However, it was judges, for the most part that, I grew sick and tired of. They had a chance to pursue justice, to keep police power in check and to treat people fairly. They had six figure salaries and no real fear of losing their jobs. They had contests to see who could get done with court the quickest, like boys racing on their bikes. They didn’t care that the “Minority and Justice Task Force” found that our county’s court system treated Blacks and Hispanics worse than white ones or that our city seemed only one incident away from a race riot. Judges had money, power and personal friendship with the “tough on crime,” Republican governor who gave them their jobs. Why would they care about politically powerless, poor clients paraded before them? Taking your frustrations out on criminal defendants was both politically savvy and convenient. The papers and the voters would leave you alone if you appeared “tough on crime” and while you saw the problems with the system itself, there was always a pock-Mikeed, poor defendant before you who had broken some law, even if it was only driving to work on a suspended driver’s license. Better to focus on and punish this person’s problem- which seemed simple from your suburban, melodramatic, “let them eat cake” perspective- than to focus on the complex issues that plagued the system itself.

* * * * * * *

EXERCISE TASK:
Answer these questions from the passage about judges:
1. What did the judges hold contests to see?
2. What did the "Minority and Justice Task Force" find about the county's court system?
3. Who gave the judges their jobs?

MATERIAL:
* * * * * * *

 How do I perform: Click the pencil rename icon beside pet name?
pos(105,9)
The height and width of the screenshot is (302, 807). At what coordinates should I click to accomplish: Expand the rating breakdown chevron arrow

* * * * * * *

EXERCISE OUTPUT:
1. Who could get done with court the quickest.
2. It treated Blacks and Hispanics worse than white ones.
3. The "tough on crime" Republican governor.